Rewrite the records starting with the line that contains "The image size is (1000, 478)." and continuing through the end of the records, both ends included, with their requests. Multiply every coordinate in the answers by 1.25 and round to whole numbers, halves up.

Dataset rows
-- start --

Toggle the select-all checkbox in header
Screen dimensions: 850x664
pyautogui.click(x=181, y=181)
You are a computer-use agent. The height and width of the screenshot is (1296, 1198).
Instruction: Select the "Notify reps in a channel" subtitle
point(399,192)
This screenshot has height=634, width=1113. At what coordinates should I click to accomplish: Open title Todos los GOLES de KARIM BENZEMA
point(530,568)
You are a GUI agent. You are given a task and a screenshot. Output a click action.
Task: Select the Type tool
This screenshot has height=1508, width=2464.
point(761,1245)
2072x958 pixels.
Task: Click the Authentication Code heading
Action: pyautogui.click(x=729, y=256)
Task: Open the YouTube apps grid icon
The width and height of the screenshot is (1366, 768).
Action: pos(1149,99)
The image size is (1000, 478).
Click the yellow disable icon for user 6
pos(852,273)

-- end --

**Result for this task**:
The image size is (1000, 478).
Click the yellow disable icon for user 6
pos(1065,341)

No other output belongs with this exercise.